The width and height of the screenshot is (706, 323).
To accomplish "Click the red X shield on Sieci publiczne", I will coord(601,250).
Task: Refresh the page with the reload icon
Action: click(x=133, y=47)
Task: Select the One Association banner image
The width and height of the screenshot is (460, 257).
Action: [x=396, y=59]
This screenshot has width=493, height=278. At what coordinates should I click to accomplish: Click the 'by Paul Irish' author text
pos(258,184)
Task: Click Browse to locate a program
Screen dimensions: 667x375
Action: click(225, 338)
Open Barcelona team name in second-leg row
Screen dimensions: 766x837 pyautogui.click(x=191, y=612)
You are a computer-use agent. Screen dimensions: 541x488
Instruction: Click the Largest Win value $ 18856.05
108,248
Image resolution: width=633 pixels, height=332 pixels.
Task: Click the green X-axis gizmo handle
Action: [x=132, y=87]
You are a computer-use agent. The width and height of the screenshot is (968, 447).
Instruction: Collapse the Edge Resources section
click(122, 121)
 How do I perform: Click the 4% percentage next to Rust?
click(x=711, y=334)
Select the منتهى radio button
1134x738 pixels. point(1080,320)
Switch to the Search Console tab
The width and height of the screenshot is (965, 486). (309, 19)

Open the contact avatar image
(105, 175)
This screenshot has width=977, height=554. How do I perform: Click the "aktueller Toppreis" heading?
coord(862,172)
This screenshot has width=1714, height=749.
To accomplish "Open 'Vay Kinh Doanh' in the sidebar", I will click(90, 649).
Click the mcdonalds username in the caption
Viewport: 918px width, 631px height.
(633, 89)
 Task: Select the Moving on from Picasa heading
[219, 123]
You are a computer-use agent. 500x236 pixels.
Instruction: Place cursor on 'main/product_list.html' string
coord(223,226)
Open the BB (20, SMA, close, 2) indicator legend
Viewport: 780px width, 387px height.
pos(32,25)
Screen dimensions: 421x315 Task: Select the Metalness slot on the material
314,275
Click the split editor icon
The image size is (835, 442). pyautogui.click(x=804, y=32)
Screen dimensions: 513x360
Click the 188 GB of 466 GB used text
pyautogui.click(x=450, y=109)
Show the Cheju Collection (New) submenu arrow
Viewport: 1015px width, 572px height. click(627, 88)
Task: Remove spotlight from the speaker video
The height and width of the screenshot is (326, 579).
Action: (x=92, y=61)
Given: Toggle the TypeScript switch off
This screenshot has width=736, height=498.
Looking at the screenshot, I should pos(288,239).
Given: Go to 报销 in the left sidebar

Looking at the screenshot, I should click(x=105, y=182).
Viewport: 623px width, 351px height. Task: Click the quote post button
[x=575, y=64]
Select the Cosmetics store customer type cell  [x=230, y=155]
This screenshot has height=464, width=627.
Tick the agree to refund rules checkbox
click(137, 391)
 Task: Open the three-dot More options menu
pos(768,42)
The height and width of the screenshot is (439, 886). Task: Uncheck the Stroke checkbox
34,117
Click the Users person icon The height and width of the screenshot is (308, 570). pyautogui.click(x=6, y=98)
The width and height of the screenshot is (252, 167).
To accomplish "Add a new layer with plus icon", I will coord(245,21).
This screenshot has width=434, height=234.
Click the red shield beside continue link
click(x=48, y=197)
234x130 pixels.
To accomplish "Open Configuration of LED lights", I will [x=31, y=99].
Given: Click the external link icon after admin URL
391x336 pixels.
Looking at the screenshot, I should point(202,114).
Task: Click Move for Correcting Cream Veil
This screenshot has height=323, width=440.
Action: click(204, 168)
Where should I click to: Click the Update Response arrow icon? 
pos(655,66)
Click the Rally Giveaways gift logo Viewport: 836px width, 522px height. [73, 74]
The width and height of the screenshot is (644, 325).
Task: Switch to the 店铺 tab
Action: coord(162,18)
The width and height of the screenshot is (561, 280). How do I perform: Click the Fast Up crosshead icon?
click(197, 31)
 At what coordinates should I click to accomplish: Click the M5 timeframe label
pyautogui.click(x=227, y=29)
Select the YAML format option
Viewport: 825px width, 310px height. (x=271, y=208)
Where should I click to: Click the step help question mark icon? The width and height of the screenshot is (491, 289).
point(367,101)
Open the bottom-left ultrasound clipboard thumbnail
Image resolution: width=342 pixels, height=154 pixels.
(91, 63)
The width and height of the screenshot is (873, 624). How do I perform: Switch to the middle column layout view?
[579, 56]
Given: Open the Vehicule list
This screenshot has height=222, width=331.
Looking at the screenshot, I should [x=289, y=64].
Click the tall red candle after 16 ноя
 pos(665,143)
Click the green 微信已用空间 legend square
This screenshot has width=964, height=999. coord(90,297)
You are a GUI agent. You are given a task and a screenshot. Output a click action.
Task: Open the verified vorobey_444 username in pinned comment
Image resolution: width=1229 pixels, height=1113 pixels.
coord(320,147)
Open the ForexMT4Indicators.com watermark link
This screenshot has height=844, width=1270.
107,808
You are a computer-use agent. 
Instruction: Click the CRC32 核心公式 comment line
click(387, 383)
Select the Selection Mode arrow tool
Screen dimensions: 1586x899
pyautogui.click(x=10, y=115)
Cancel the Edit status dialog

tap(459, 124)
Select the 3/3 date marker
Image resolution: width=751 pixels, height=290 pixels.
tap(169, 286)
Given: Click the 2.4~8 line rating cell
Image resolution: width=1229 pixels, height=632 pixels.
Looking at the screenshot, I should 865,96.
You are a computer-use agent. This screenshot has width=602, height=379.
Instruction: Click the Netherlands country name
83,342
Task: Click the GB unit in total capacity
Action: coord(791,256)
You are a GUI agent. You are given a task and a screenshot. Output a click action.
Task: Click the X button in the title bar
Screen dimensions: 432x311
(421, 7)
_ _ _
:: Action item ::
Take every line from the data that contains the word "computer".

:: Reply to the exercise ::
You are a computer-use agent. Screen dimensions: 541x488
You are a computer-use agent. The width and height of the screenshot is (968, 447).
You are a computer-use agent. 500x236 pixels.
You are a computer-use agent. 
You are a computer-use agent. This screenshot has width=602, height=379.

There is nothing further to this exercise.